Cold Storage Japan Inc. in Kobe's Chuo Ward aims to solve the problem by creating a new "cold chain" system.
The company was established by president Daigo Goto in November 2018. He was the successor to a logistics firm whose main customers were electric power-related companies and major electrical equipment manufacturers, but became independent to work on a new business. In contrast to the conventional cold chain method centered on large-scale refrigerators and freezers in urban areas, the firm is building a system for farmers to set up their own facilities and deliver produce and other food items directly from the production area to the market and retail stores.
In addition to refrigerated containers that comply with building certification and sanitation control standards, Cold Storage Japan has jointly developed high-performance ice packs and other products with multiple firms. These items have been adopted by game companies and fish processing industries.
The seventh Tokyo International Conference on African Development held in 2019, attended by Japan and all African countries, became an opportunity for Cold Storage Japan to expand its business in Africa. Alex Ntale, CEO of the Rwanda ICT Chamber, happened to come across the company's booth. In Rwanda, 30-40% of agricultural goods are lost to disposal at the production stage and after harvesting. One of the reasons for this is that refrigerated and frozen warehouses and trucks are not widespread due to the lack of an electrical grid.

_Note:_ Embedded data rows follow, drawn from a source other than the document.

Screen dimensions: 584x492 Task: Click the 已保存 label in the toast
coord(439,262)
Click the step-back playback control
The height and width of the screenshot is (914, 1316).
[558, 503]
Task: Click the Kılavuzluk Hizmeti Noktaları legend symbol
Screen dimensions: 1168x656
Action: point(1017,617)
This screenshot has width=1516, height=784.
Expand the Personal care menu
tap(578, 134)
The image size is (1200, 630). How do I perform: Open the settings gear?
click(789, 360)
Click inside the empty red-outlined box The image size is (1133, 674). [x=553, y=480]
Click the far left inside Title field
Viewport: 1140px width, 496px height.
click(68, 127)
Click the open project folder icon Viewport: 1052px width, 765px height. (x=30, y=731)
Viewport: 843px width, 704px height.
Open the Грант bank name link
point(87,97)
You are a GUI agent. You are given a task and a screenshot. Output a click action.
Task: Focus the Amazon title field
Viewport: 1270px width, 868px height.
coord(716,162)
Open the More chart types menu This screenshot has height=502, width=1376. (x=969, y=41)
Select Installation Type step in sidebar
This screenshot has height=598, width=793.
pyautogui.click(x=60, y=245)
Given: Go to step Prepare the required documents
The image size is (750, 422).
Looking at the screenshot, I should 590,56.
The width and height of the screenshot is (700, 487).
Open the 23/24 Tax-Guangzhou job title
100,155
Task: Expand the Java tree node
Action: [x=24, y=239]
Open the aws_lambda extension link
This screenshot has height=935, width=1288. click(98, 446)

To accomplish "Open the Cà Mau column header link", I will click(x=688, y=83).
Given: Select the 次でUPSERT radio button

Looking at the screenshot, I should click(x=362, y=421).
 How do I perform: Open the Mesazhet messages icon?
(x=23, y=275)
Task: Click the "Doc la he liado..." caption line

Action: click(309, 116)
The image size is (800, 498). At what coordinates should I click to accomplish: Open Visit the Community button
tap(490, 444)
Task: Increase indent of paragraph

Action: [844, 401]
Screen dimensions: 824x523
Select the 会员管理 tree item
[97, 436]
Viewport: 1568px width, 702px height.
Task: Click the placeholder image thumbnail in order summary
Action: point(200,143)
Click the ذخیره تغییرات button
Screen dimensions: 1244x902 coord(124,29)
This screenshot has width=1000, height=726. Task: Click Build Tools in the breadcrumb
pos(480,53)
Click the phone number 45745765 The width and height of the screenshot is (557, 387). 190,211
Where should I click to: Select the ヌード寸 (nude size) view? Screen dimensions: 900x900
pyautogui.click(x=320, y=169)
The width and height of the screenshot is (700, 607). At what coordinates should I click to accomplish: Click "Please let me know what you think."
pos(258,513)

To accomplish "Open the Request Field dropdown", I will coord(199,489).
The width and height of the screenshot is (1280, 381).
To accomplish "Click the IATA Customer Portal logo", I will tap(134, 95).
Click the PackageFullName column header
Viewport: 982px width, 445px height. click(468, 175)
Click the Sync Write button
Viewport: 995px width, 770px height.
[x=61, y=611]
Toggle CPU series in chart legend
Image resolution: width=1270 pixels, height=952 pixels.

Ntale said he thought his encounter with Cold Storage Japan could lead to a solution to "post-harvest loss," which can be the cause for a decrease in farmers' revenue.
In September 2020, the joint venture Kivu Cold Group was founded by six companies including Cold Storage Japan with Ntale as the CEO. In November 2021, a refrigerated container using only solar power to supply the necessary electricity was installed on farmland in the capital Kigali, which cost about 22 million yen (roughly $170,000). The joint venture will continue experiments on transportation using high-performance ice packs, while spreading knowledge on cold chain distribution among local producers.
In one case, when green beans were previously sent to the market on the morning of harvest, 3 kilograms of the 16 kg were damaged by the outside air and sunlight and were discarded. When harvested in the evening and transported at a low temperature, everything was reportedly kept fresh. Going forward, the joint venture plans to increase the number of users, focusing on meat, fish, vegetables and fruits such as mangoes and pineapples, with high added value.
Kivu Cold Group also receives aid from the United Nations Office for Project Services, an international organization that assists support activities in areas of poverty and conflict across the world. Ntale said that the efficiency and production volume of agricultural goods are improving in Africa. He also explained that the issue of disposal will become a major issue, and society has high expectations for the venture's efforts.
Goto also expressed his enthusiasm, saying, "We would like to spread the cold chain distribution system to anywhere we can. We want to improve the lives of people living in inconvenient areas by adding technologies to containers that can protect lives from lightning and make water from air."